- **YOUR OBJECTIVE**:
Print every line of the material below unchanged, leaving out the pictures.

- **LISTED ENTRIES**:
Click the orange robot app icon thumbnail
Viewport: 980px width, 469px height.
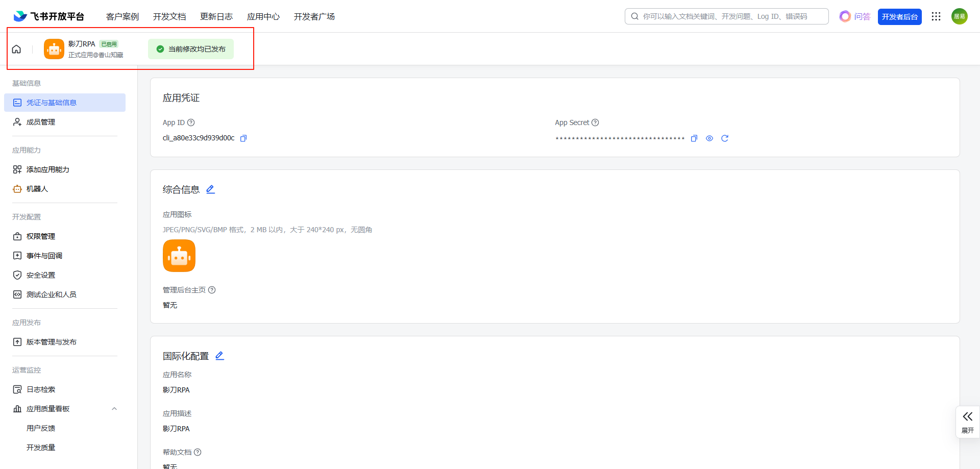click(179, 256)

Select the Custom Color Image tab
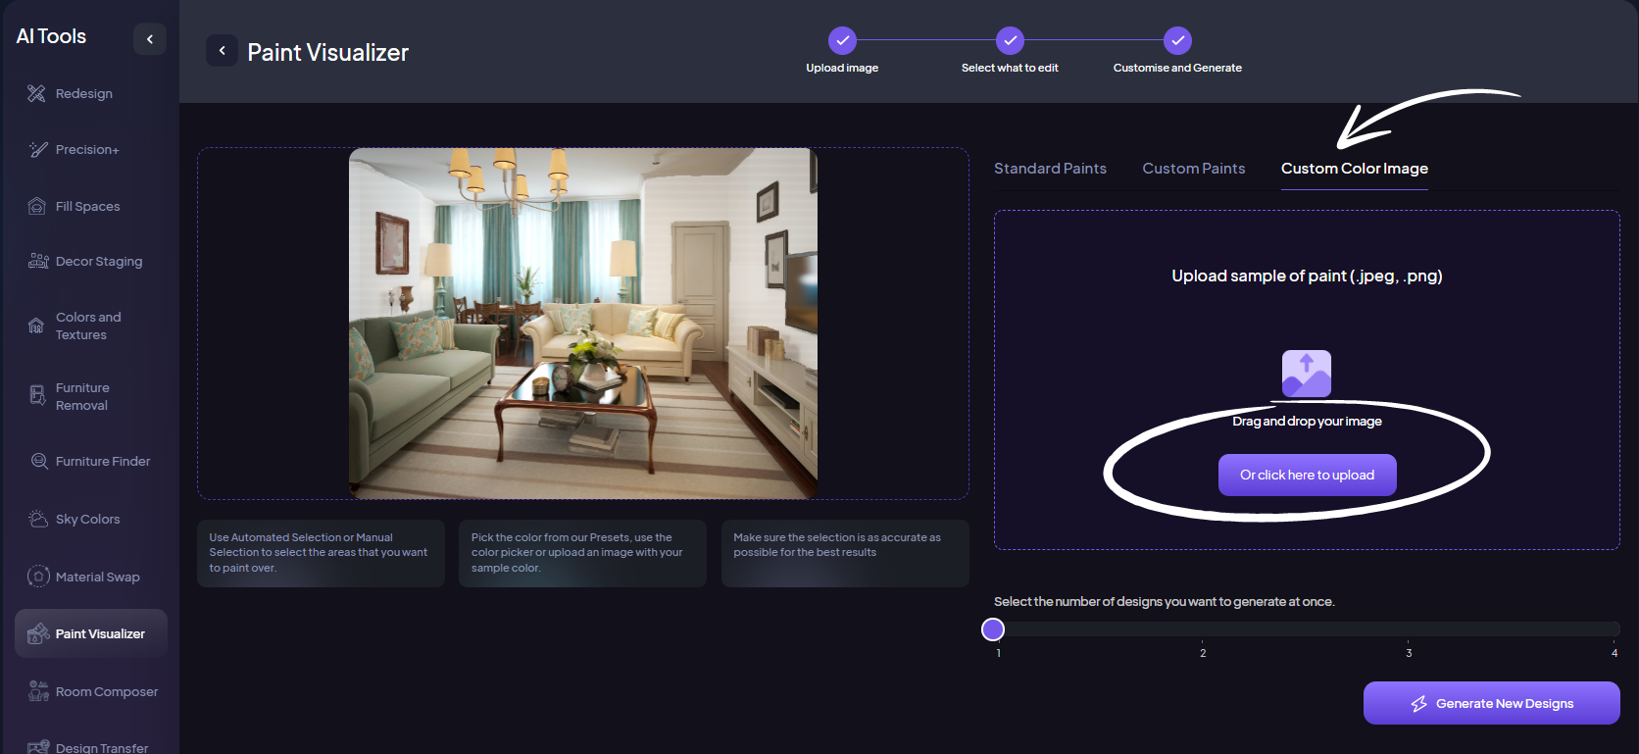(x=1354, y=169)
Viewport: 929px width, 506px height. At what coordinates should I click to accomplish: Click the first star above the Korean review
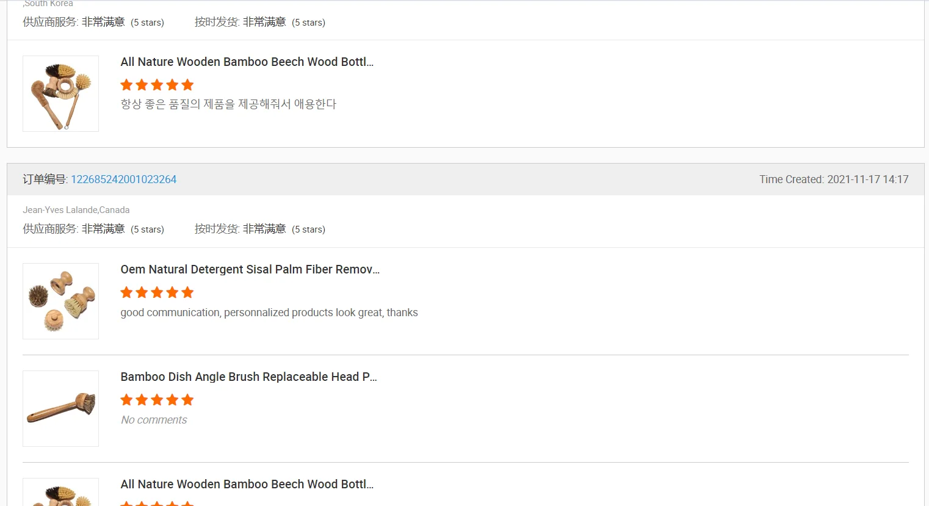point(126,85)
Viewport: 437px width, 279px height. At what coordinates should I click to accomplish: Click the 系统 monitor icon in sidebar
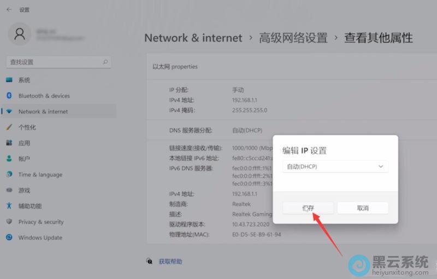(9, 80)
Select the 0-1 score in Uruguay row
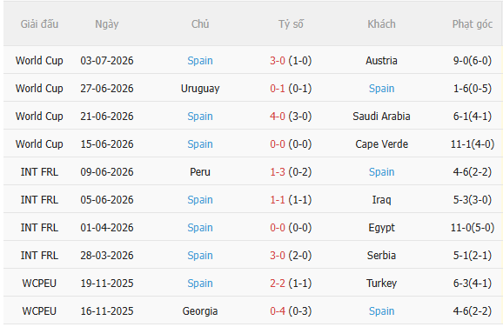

- **EXERCISE SOLUTION**:
Click the orange robot app icon thumbnail
Viewport: 980px width, 469px height.
click(179, 256)

Select the Custom Color Image tab
(x=1354, y=169)
Viewport: 929px width, 506px height. At what coordinates should I click to accomplish: Click the first star above the Korean review
point(126,85)
Viewport: 437px width, 279px height. At what coordinates should I click to accomplish: Click the 系统 monitor icon in sidebar
(9, 80)
Select the 0-1 score in Uruguay row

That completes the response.